As shown in [@fig:fig-posner-graph], patients with hemispatial neglect show a disproportionate increase in reaction times for the invalid cue case, specifically when the cue is presented to the good visual field (typically the right), while the target appears in the left. Posner took this data to suggest that these patients have difficulty disengaging attention, according to his box-and-arrow model of the spatial cueing task ([@fig:fig-posner-disengage-mech]).

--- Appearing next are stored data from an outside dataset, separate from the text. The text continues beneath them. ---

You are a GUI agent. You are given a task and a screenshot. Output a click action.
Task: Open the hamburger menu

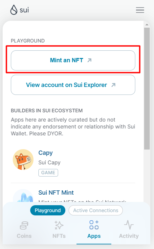[140, 10]
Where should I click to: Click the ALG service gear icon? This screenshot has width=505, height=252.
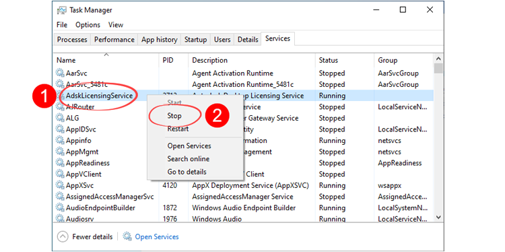pos(60,118)
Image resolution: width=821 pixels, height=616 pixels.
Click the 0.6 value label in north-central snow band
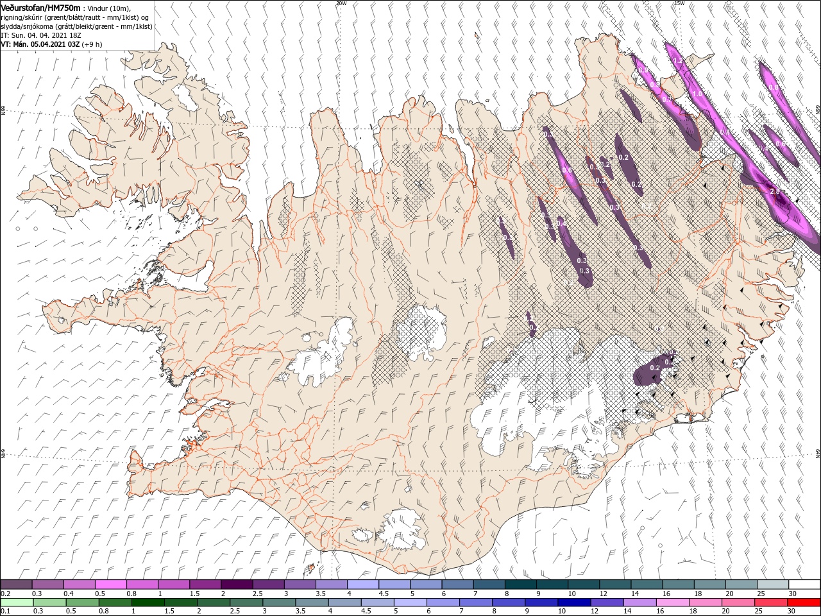point(567,171)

Posner's box-and-arrow model of the spatial cueing task. He suggests that spatial neglect deficits are attributable to damage to the disengage mechanism. However, this fails to account for the effects of bilateral parietal damage, for example.{#fig:fig-posner-disengage-mech width=20% }

Interacting spatial and object recognition pathways can explain Posner spatial attention effects in terms of spatial influences on early object recognition processing, in addition to top-down influence on V1 representations.{#fig:fig-spat-attn-lateral width=30% }

We explore an alternative account here, based on bidirectional interactions between spatial and object processing pathways ([@fig:fig-spat-attn-lateral]). In this account, damage to one half of the spatial processing pathway leads to an inability of that side to compete against the intact side of the network. Thus, when there is something to compete against (e.g., the cue in the cueing paradigm), the effects of the damage are most pronounced.

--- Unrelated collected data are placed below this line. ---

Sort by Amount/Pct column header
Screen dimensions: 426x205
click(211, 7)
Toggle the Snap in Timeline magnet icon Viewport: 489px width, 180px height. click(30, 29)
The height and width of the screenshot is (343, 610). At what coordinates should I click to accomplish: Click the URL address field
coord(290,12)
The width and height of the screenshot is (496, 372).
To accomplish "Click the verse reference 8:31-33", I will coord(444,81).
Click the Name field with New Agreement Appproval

Importantly, these models make distinct predictions regarding the effects of bilateral parietal damage. Patients with this condition are known to suffer from Balint's syndrome, which is characterized by a profound inability to recognize objects when more than one is present in the visual field [@CoslettSaffran91]. This is suggestive of the important role that spatial attention plays in facilitating object recognition in crowded visual scenes. According to Posner's disengage model, bilateral damage should result in difficulty disengaging from both sides of space, producing slowing in invalid trials for both sides of space. In contrast, the competition-based model makes the opposite prediction: the lesions serve to reduce competition on both sides of space, such that there should be reduced attentional effects on both sides. That is, the effect of the invalid cue actually decreases in magnitude. The data are consistent with the competition model, and not Posner's model [@VerfaellieRapcsakHeilman90].

Exploration of Spatial Attention

Open attn_simpl in CCN Sims to explore a model with spatial and object pathways interacting in the context of multiple spatial attention tasks, including perceiving multiple objects, and the Posner spatial cueing task. It reproduces the behavioral data shown above, and correctly demonstrates the observed pattern of reduced attentional effects for Balint's patients.